Trump, who announced last week he would slap a 10% tariff on a further $300 billion in Chinese imports starting Sept. 1, said investment was pouring into the U.S. economy. He also pledged to stand with American farmers in the face of Chinese retaliation.
China has halted U.S. agricultural purchases and raised the specter of additional tariffs on U.S. farm products.
“Massive amounts of money from China and other parts of the world is pouring into the United States for reasons of safety, investment, and interest rates!” Trump tweeted. “We are in a very strong position.”
Ratcheting up the pressure on China, the U.S. Treasury Department said on Monday it had determined for the first time since 1994 that Beijing was manipulating its currency.
The move followed China’s decision to let the yuan fall below the key seven-per-dollar level for the first time in more than a decade, rattling financial markets and dimming hopes for an end to a trade war that has dragged into a second year.
Wall Street notched its worst day of 2019 on Monday. Major U.S. stock indexes were trading higher on Tuesday.

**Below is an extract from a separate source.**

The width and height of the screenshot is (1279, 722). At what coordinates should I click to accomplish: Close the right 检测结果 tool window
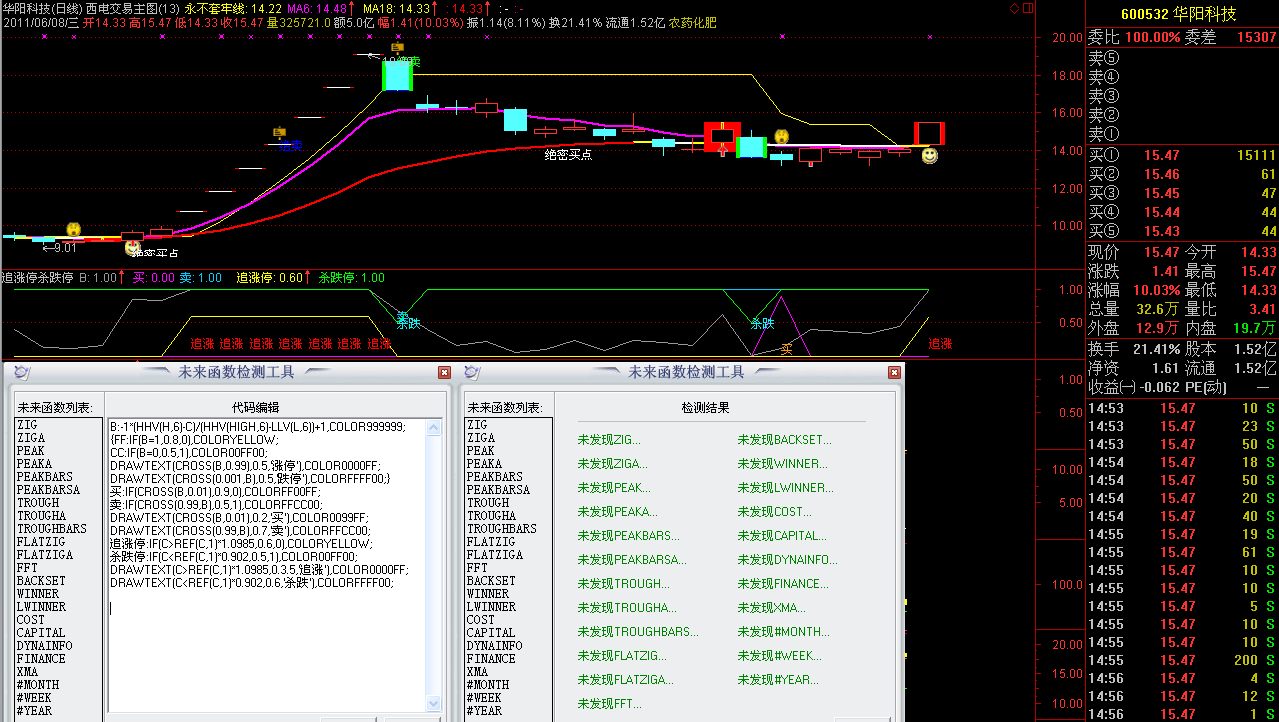tap(894, 372)
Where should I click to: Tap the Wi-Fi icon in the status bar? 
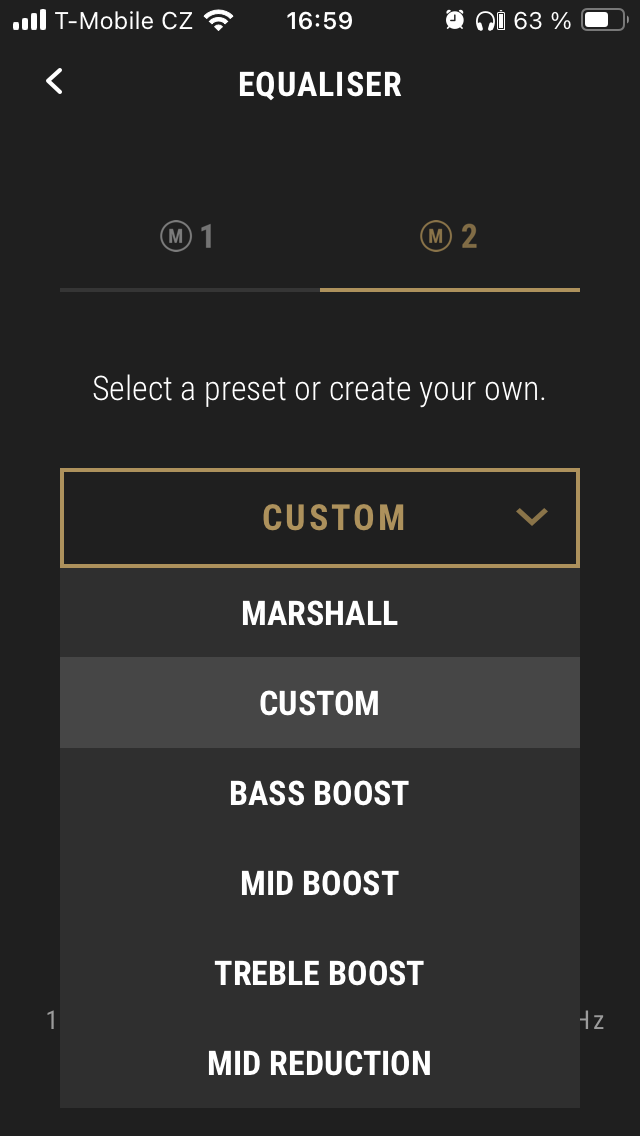[x=217, y=20]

China’s central bank said on Tuesday that Washington’s currency move would “severely damage international financial order and cause chaos in financial markets,” while preventing a global economic recovery.

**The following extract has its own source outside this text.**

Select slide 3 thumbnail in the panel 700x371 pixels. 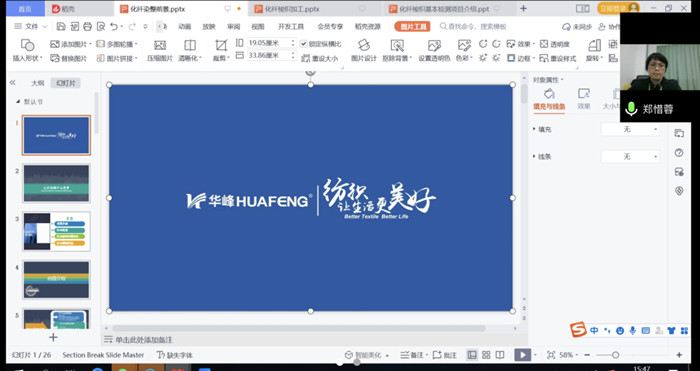pos(56,231)
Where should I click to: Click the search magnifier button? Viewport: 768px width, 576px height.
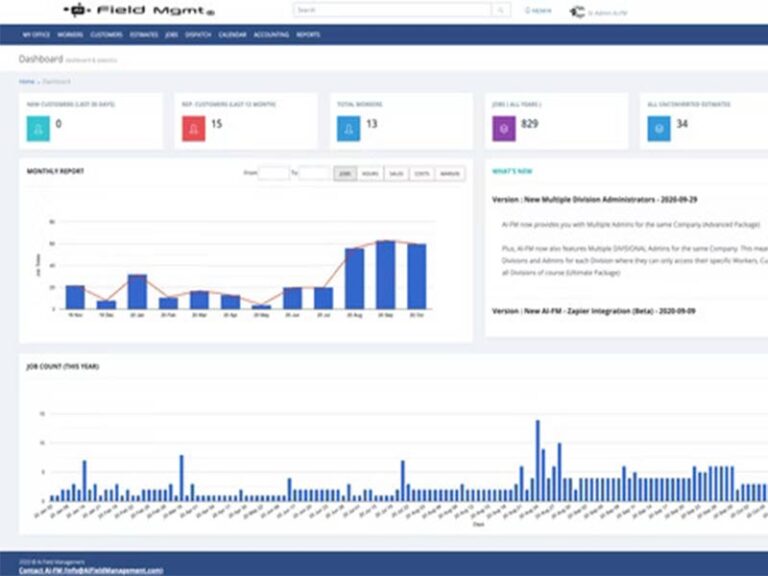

China “has not used and will not use the exchange rate as a tool to deal with trade disputes,” the People’s Bank of China (PBOC) said in the country’s first official response to the latest U.S. salvo.
“China advised the United States to rein in its horse before the precipice, and be aware of its errors, and turn back from the wrong path,” it said.

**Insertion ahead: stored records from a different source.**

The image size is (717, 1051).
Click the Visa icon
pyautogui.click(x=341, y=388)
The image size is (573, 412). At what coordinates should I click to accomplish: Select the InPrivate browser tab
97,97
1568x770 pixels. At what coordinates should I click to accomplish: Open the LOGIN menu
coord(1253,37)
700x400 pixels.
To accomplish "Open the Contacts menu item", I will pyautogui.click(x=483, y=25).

The Trump administration wants to continue trade talks with China and is still planning to host a Chinese delegation for further talks in September, Larry Kudlow, director of the White House National Economic Council, told CNBC on Tuesday.
Kudlow said movement toward an agreement could change the outlook for U.S. tariffs, adding, “It takes two to tango.”
He added that the U.S. economy was still in good shape and said he saw no signs of a global recession on the horizon despite growing concerns the U.S.-China standoff is slowing manufacturing activity around the world.
“The U.S. economy is very strong. The rest of the world is not. We’re the engine that makes it go. Frankly, I see no signs,” he said, when asked about the prospect of a global recession. “The economic burden is falling vastly more on them (China) than us.”
Kudlow said Washington was forced to take the currency move given a 10% drop in China’s currency since April 2018, and said other members of the Group of Seven (G7) industrialized countries supported the action.
“At some point in time, if they are violating our laws, WTO (World Trade Organization) laws and, frankly, G20 laws of currency stability ... we have to take the action,” he said. “They brought it on themselves.”